Hacker News new | ask | show | jobs
by aaronblohowiak 5022 days ago
If Github hasn't gotten their custom HA solution right, will you?

Digging into their fix, they disabled automatic failover -- so all DB failures will now require manual intervention. While addressing this particular (erroneous) failover condition, it does raise minimum down time for true failures. Also, their mysql replicant's misconfiguration upon switching masters is also tied to their (stopgap) approach to preventing the hot failover. So, the second problem was due to a mis-use/misunderstanding of maintenance-mode.

How is it possible that the slave could be pointed at the wrong master and have nobody notice for a day? What is the checklist to confirm that failover has occurred correctly?

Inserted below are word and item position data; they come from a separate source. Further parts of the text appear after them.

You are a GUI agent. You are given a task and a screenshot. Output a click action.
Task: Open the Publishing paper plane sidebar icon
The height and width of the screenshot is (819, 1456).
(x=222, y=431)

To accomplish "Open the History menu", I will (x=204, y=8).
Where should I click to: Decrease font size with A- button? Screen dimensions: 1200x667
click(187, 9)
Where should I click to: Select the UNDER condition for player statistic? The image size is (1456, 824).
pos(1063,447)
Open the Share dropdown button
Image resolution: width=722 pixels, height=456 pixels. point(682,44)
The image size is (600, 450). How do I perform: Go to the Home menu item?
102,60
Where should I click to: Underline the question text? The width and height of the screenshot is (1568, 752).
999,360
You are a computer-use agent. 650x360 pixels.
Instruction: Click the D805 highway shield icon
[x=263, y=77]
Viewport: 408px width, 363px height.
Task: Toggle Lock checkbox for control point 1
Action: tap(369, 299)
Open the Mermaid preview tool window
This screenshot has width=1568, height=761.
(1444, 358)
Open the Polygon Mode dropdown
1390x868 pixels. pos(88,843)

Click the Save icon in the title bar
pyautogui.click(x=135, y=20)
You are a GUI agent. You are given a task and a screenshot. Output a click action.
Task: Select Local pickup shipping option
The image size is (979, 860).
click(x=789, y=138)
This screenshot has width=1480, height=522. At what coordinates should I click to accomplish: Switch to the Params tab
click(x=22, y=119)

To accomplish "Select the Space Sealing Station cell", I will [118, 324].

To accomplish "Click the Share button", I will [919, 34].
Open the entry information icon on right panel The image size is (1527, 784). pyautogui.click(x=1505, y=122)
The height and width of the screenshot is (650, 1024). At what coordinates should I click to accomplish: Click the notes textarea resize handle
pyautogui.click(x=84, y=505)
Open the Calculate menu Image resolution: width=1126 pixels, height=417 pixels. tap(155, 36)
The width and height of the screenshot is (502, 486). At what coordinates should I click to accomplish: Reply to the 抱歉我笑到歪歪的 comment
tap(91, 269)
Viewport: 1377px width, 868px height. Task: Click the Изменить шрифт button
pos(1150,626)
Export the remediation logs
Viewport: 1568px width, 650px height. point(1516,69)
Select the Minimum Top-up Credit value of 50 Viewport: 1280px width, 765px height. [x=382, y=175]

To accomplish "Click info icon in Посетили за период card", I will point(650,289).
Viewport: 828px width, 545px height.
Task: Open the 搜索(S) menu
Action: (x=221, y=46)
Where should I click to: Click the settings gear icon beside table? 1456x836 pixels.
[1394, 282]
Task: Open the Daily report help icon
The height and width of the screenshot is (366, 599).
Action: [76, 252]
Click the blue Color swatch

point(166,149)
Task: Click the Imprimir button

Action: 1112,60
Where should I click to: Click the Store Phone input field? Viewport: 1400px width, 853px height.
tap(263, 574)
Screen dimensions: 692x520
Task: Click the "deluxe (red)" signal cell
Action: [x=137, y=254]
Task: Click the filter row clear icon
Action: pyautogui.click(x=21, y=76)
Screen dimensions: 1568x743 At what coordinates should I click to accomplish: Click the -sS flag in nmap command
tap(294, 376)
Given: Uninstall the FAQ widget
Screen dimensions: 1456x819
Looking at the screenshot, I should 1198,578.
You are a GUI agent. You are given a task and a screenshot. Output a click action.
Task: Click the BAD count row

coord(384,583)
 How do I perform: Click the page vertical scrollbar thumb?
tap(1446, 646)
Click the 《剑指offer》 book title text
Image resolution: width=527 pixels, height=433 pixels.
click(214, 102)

There is also lesson to be learned in the fact that their status page had scaling issues due to db connection limits. Static files are the most dependable!

3 comments

It blows my mind that they aren't simply using Jekyll to generate and update the status page. I mean... they wrote it, right?
I think people tend to overestimate the value of nines to the user. It's chiefly a management/VC/busybody metric that has gained importance mainly due to it being a high level and easy to understand abstraction. "Well how much was it down?" Then they spend zillions on failover software, hardware and talent that could be supplanted by one fewer nine and a simpler architecture.

And really, just to get a dig in here, I believe Arrington shares a big part of the blame for this state of affairs with all of his Dvorak-caliber ignorant harping about Twitter back in the day.

"There is also lesson to be learned in the fact that their status page had scaling issues due to db connection limits. Static files are the most dependable!"

Seriously, why would a status page need to query a db?

I assume that the status server is not actively checking every Github server/service whenever someone pings it. It probably polls the servers every X seconds. The best place to store that type of data is in a DB.

Where else would you put it?

> It probably polls the servers every X seconds.

And then you could write out a new static file, just once, and send it to your edge server of choice.

You could just as easily store the result in a plain file somewhere... a database seems like overkill.